- The records -
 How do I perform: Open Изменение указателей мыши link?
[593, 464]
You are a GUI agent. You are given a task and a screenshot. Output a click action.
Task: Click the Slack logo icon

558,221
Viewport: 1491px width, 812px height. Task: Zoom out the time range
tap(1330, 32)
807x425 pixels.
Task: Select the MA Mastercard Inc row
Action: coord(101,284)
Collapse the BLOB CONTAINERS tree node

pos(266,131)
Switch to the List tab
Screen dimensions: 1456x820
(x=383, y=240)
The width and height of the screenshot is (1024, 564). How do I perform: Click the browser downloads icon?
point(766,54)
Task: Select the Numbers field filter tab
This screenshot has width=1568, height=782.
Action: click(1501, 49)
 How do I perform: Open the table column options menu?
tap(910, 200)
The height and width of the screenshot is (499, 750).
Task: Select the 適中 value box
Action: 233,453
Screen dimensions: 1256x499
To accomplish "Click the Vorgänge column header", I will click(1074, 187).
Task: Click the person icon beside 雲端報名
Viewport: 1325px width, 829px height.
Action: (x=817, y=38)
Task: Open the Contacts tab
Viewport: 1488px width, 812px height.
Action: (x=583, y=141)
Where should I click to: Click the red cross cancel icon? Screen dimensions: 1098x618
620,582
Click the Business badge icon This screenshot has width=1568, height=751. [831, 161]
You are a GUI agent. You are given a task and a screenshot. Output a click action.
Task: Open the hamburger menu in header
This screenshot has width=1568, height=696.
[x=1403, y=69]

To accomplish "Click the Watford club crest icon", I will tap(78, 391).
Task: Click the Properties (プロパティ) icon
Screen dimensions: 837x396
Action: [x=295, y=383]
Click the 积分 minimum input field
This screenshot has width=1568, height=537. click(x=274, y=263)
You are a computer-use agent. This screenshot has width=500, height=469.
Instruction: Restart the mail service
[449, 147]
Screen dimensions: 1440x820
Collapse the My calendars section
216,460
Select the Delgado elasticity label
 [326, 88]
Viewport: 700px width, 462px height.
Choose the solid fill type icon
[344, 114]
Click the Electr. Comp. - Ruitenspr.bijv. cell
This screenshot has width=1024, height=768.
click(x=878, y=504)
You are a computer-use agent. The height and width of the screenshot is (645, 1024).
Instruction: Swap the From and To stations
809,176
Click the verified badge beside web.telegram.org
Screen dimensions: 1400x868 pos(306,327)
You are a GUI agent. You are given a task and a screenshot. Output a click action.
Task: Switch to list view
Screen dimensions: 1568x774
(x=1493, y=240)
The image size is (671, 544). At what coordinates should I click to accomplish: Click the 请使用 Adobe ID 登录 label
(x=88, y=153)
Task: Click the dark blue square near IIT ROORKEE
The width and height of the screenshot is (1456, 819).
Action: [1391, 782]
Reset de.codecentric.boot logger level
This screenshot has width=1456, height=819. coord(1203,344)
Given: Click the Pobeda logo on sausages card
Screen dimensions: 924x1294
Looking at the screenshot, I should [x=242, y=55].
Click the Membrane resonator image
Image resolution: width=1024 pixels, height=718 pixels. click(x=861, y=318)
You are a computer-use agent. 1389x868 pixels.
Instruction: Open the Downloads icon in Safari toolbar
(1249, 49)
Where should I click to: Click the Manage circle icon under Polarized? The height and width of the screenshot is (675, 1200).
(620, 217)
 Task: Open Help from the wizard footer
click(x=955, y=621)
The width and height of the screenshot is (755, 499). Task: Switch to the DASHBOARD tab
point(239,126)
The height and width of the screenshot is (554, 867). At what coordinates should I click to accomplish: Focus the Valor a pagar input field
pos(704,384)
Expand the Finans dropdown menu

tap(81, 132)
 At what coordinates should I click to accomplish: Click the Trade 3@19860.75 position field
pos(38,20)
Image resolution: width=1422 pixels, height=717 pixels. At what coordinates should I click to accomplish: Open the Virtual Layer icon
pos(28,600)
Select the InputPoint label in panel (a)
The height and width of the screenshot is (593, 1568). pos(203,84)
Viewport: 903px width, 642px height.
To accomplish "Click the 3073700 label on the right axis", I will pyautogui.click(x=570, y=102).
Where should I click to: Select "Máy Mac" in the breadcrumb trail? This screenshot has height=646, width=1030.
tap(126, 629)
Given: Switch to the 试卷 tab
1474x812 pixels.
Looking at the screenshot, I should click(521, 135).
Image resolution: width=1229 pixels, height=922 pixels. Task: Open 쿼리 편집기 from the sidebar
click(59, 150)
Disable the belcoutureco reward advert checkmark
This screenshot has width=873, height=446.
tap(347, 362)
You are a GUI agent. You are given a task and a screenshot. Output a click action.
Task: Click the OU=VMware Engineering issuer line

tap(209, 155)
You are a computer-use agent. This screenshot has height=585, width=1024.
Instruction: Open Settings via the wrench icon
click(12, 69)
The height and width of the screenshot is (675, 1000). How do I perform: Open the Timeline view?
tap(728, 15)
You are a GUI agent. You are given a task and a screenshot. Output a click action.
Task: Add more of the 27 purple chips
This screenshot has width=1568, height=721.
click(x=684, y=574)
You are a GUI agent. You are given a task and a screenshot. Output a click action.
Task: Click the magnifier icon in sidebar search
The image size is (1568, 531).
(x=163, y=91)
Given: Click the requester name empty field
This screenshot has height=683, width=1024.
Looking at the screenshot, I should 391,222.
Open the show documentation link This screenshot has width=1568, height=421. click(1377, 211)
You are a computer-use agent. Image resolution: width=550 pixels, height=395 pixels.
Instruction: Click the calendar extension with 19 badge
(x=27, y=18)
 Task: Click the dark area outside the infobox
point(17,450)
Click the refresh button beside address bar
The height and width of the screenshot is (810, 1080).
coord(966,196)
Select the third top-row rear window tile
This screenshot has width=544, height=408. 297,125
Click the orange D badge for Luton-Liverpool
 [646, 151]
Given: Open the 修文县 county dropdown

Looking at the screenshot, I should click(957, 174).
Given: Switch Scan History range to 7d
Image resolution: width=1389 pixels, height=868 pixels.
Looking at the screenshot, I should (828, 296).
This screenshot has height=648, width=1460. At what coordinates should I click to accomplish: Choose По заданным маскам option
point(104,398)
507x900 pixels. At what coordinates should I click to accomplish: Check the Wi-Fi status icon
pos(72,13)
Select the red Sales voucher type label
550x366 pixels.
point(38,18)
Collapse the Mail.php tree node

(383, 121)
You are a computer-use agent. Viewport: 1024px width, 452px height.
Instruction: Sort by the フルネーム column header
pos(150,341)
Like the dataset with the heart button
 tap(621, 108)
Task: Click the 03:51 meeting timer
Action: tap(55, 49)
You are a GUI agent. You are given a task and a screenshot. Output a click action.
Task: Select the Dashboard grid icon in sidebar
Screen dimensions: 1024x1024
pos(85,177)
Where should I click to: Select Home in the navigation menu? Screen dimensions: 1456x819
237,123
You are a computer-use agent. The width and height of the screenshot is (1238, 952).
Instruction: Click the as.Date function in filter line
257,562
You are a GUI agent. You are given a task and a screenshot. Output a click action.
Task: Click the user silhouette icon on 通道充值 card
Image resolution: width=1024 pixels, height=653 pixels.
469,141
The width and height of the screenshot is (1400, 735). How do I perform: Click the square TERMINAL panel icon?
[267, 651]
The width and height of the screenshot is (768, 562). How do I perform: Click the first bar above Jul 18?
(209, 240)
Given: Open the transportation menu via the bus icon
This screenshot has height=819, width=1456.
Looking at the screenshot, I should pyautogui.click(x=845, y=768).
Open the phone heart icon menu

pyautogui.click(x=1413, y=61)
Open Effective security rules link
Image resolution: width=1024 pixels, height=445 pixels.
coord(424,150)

- Work to do -
Return the lines of the data above from the line containing "The height and width of the screenshot is (675, 1000)." through the line containing "point(104,398)", inclusive, copying each one exactly.

- Task solution -
The height and width of the screenshot is (675, 1000). How do I perform: Open the Timeline view?
tap(728, 15)
You are a GUI agent. You are given a task and a screenshot. Output a click action.
Task: Add more of the 27 purple chips
This screenshot has width=1568, height=721.
click(x=684, y=574)
You are a GUI agent. You are given a task and a screenshot. Output a click action.
Task: Click the magnifier icon in sidebar search
The image size is (1568, 531).
(x=163, y=91)
Given: Click the requester name empty field
This screenshot has height=683, width=1024.
Looking at the screenshot, I should 391,222.
Open the show documentation link This screenshot has width=1568, height=421. click(1377, 211)
You are a computer-use agent. Image resolution: width=550 pixels, height=395 pixels.
Instruction: Click the calendar extension with 19 badge
(x=27, y=18)
 Task: Click the dark area outside the infobox
point(17,450)
Click the refresh button beside address bar
The height and width of the screenshot is (810, 1080).
coord(966,196)
Select the third top-row rear window tile
This screenshot has width=544, height=408. 297,125
Click the orange D badge for Luton-Liverpool
 [646, 151]
Given: Open the 修文县 county dropdown

Looking at the screenshot, I should click(957, 174).
Given: Switch Scan History range to 7d
Image resolution: width=1389 pixels, height=868 pixels.
Looking at the screenshot, I should (828, 296).
This screenshot has height=648, width=1460. At what coordinates should I click to accomplish: Choose По заданным маскам option
point(104,398)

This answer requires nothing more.